Les nouvelles que Pietro rapporta le lendemain de Milan étaient des plus tristes, les exécutions se succédaient presque sans intervalle, et les prétextes les plus frivoles suffisaient pour faire périr un innocent. Des soldats en uniforme autrichien (de faux soldats peut-être) parcouraient les rues, entraient dans les boutiques et dans les maisons, importunant les citoyens pour leur arracher des aumônes qu’ils obtenaient soit de la pitié, soit de la peur; mais à peine le confiant citoyen avait-il déposé son offrande dans la main du soldat, que celui-ci se jetait sur lui et le traînait, secondé par ses camarades, jusqu’au poste voisin, où il l’accusait de lui avoir donné de l’argent pour l’engager à déserter.
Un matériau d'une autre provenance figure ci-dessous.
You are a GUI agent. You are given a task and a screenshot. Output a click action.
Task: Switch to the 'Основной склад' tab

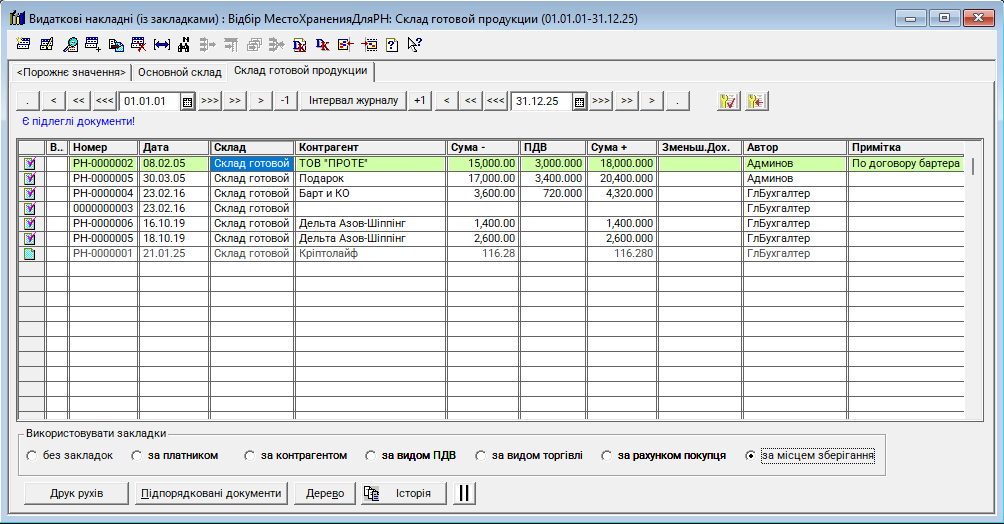pos(179,72)
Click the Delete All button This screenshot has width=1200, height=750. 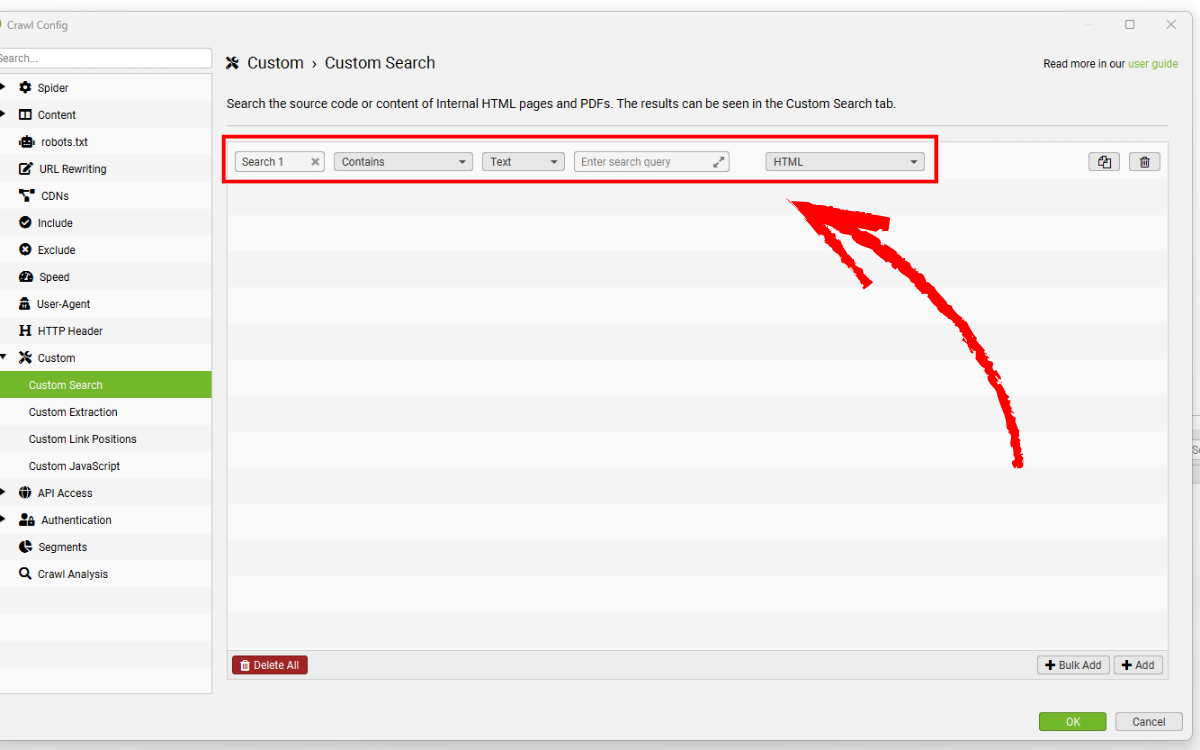[x=270, y=665]
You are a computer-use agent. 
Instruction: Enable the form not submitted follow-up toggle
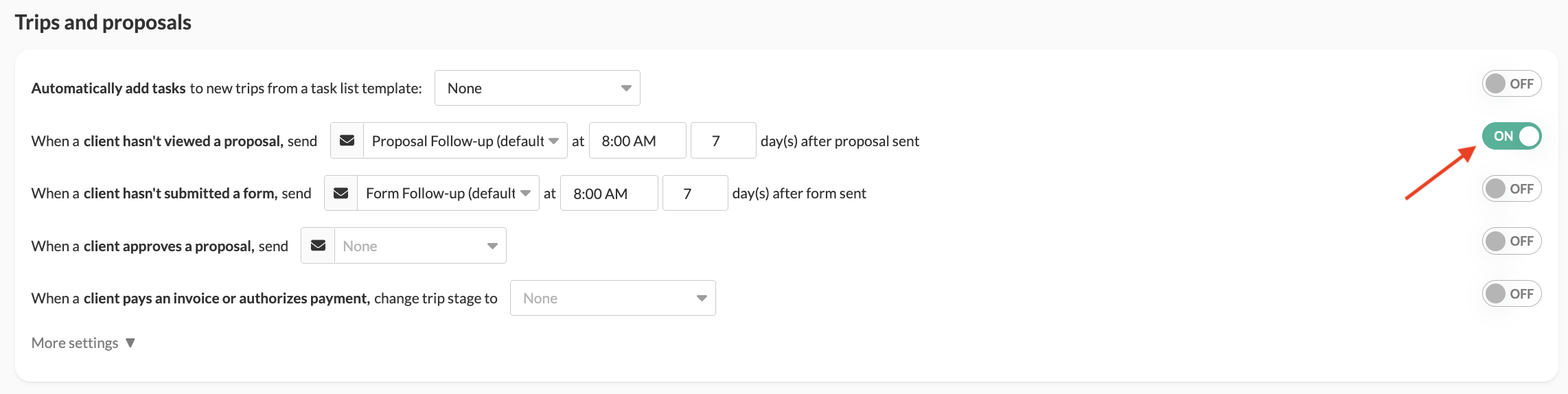1511,189
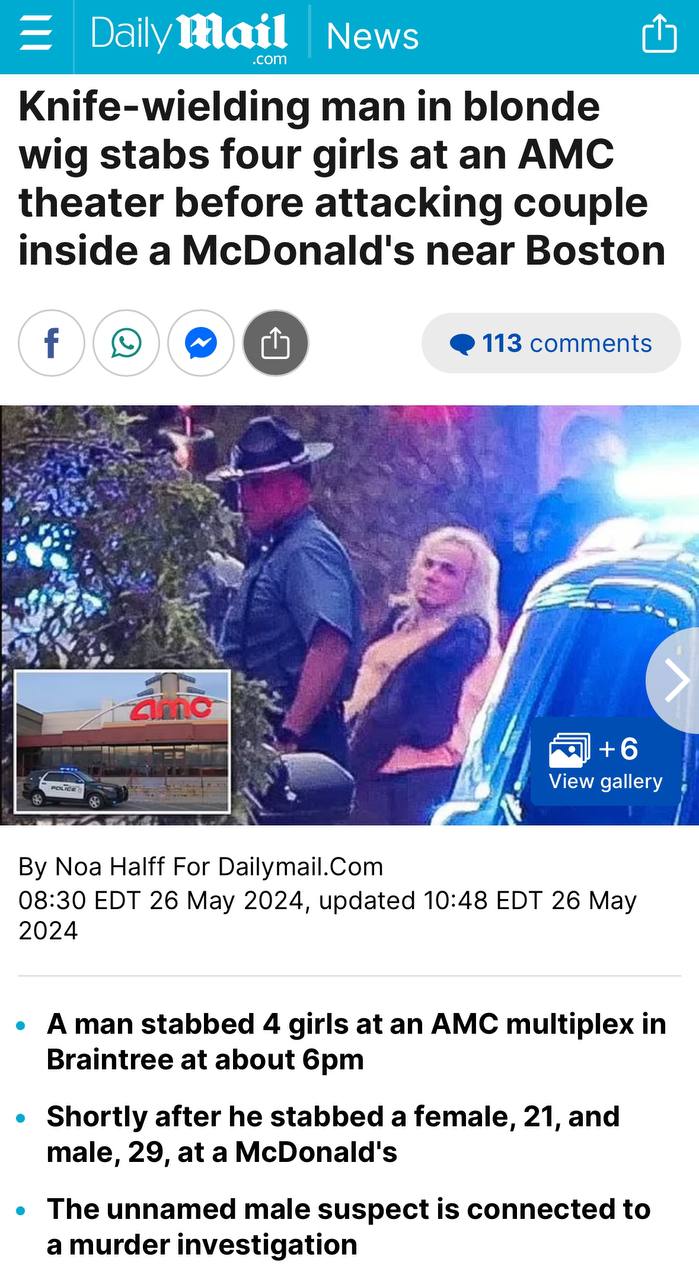Open the News section tab
The width and height of the screenshot is (699, 1280).
(x=372, y=37)
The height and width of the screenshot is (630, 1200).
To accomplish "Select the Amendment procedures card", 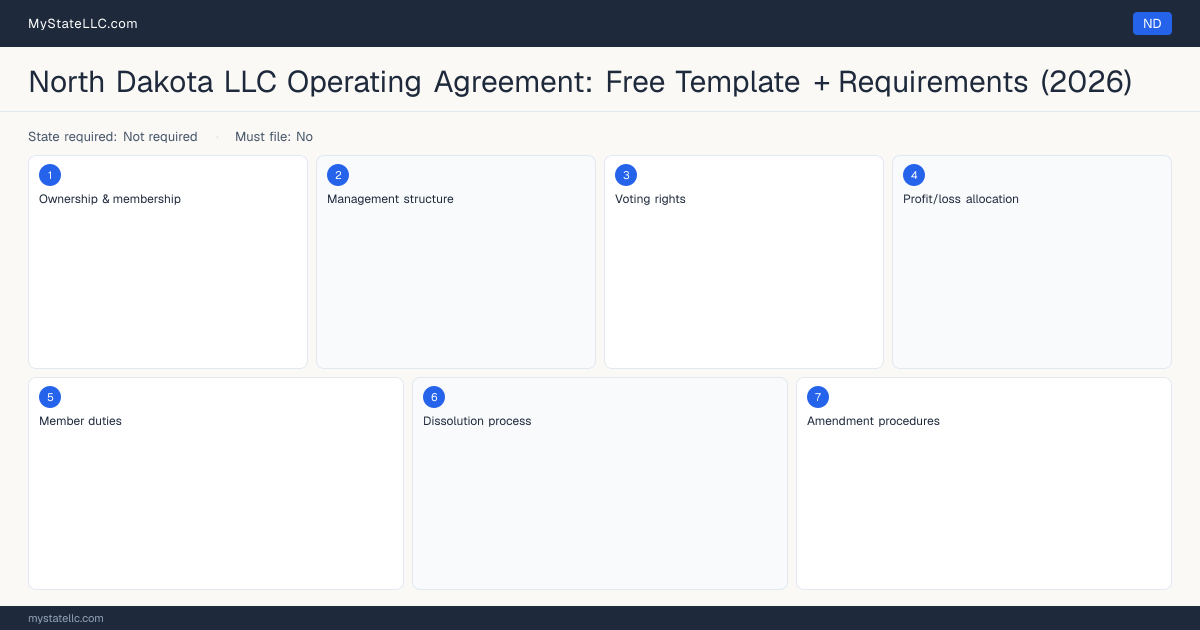I will [x=984, y=483].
Il montrait l’argent, et on ne demandait pas d’autres preuves. Le prétendu suborneur était fusillé sur-le-champ. Deux des amis du signor Stella avaient déjà péri, victimes de ces odieux attentats, et la terreur s’était emparée de toutes les âmes. — Mon avis, dit Pietro, c’est que Filippo gagne sur-le-champ la frontière. Quant à Paolino, il n’y faut pas songer, son état exige des soins; mais Filippo s’exposerait, en demeurant ici, à un danger qu’il peut éviter. Du reste, ce que mon père ordonnera sera bien.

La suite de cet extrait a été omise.